Las barreras existen en muchos países considerados proporcionales puros como Israel, Holanda, Dinamarca, y otros como Suecia o Alemania, aquí con correcciones. Además, nuestro Tribunal Constitucional ha legitimado las barreras electorales, entendiendo que el principio proporcional es un criterio tendencial que puede ser modulado por múltiples factores del sistema electoral (STC 75/1985, 72/1989, 193/1989 y 225/1998) y ha considerado constitucional el sistema canario que establece una barrera del 6%, pero con el temperamento del 30% de los emitidos en cada isla.
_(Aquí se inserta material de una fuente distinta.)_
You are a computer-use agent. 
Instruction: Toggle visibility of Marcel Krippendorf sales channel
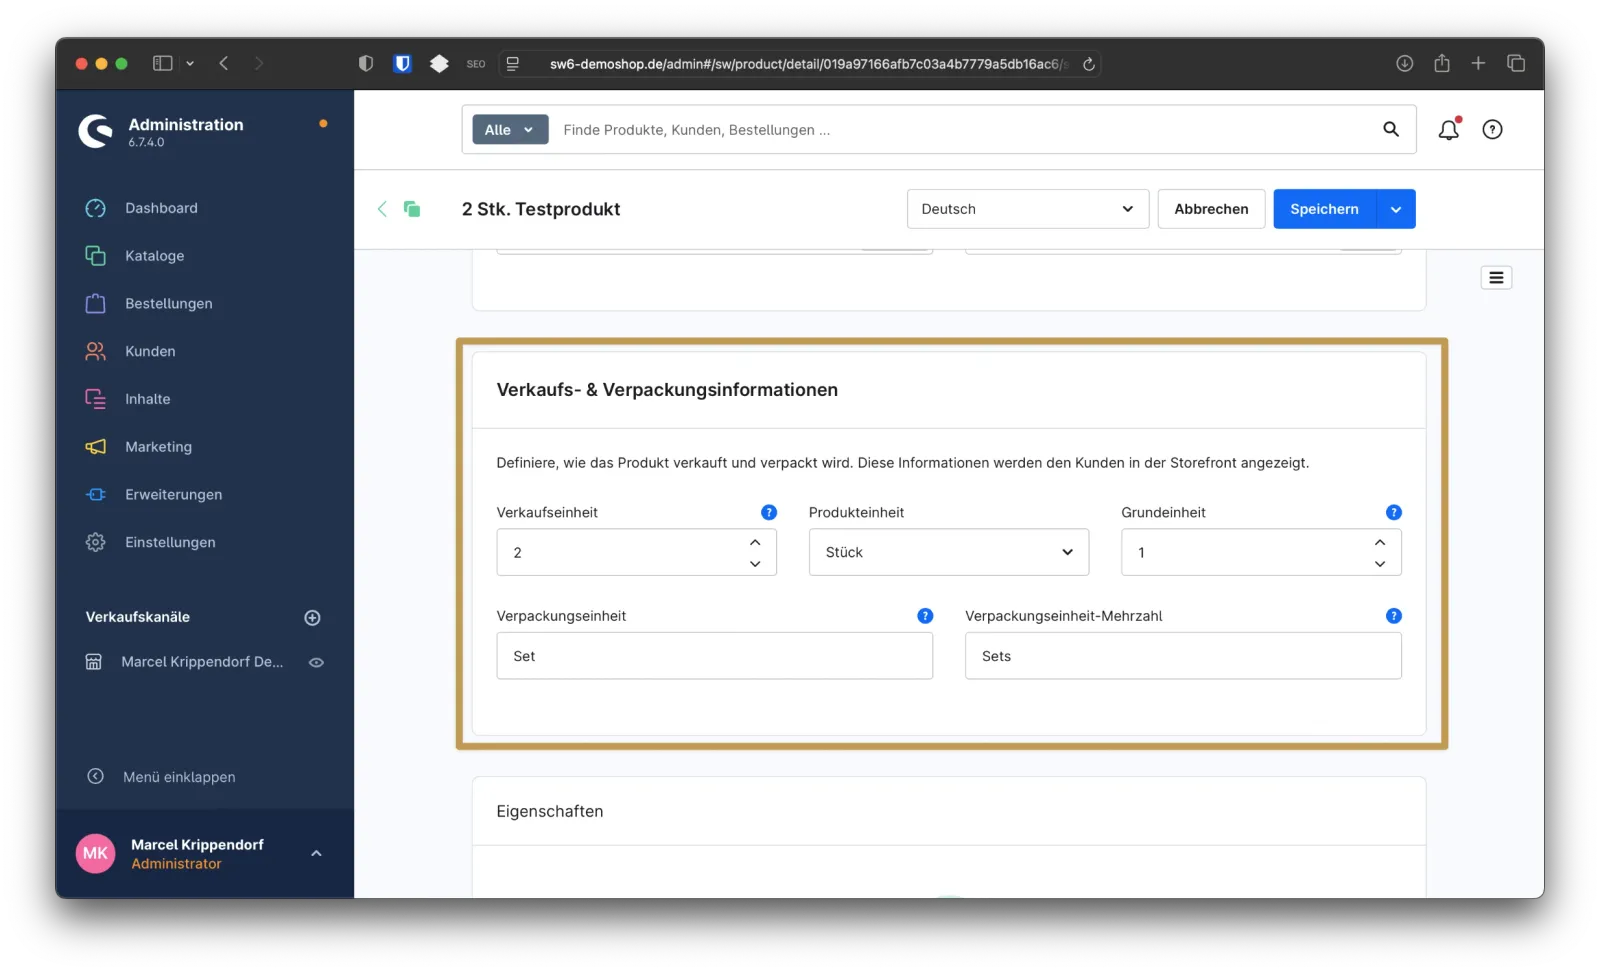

La conclusión que me gustaría quedara es que ciertos pactos son difíciles de erradicar en el ámbito político por una cuestión de ambición y porque como decía Maquiavelo la política tiene reglas en las que no siempre entra la ética en la que piensa el ciudadano común, que poco podrá hacer hasta que pasen cuatro años. En cambio, una modificación sensata de las reglas del juego podría hacer que los incentivos de los políticos corrieran más paralelos a los intereses de los ciudadanos, evitando así pactos con formaciones que la experiencia nos ha demostrado con creces no han tenido especial interés en el bien común, entendiendo por común el que comprende a todos los ciudadanos sobre los que rige la Constitución.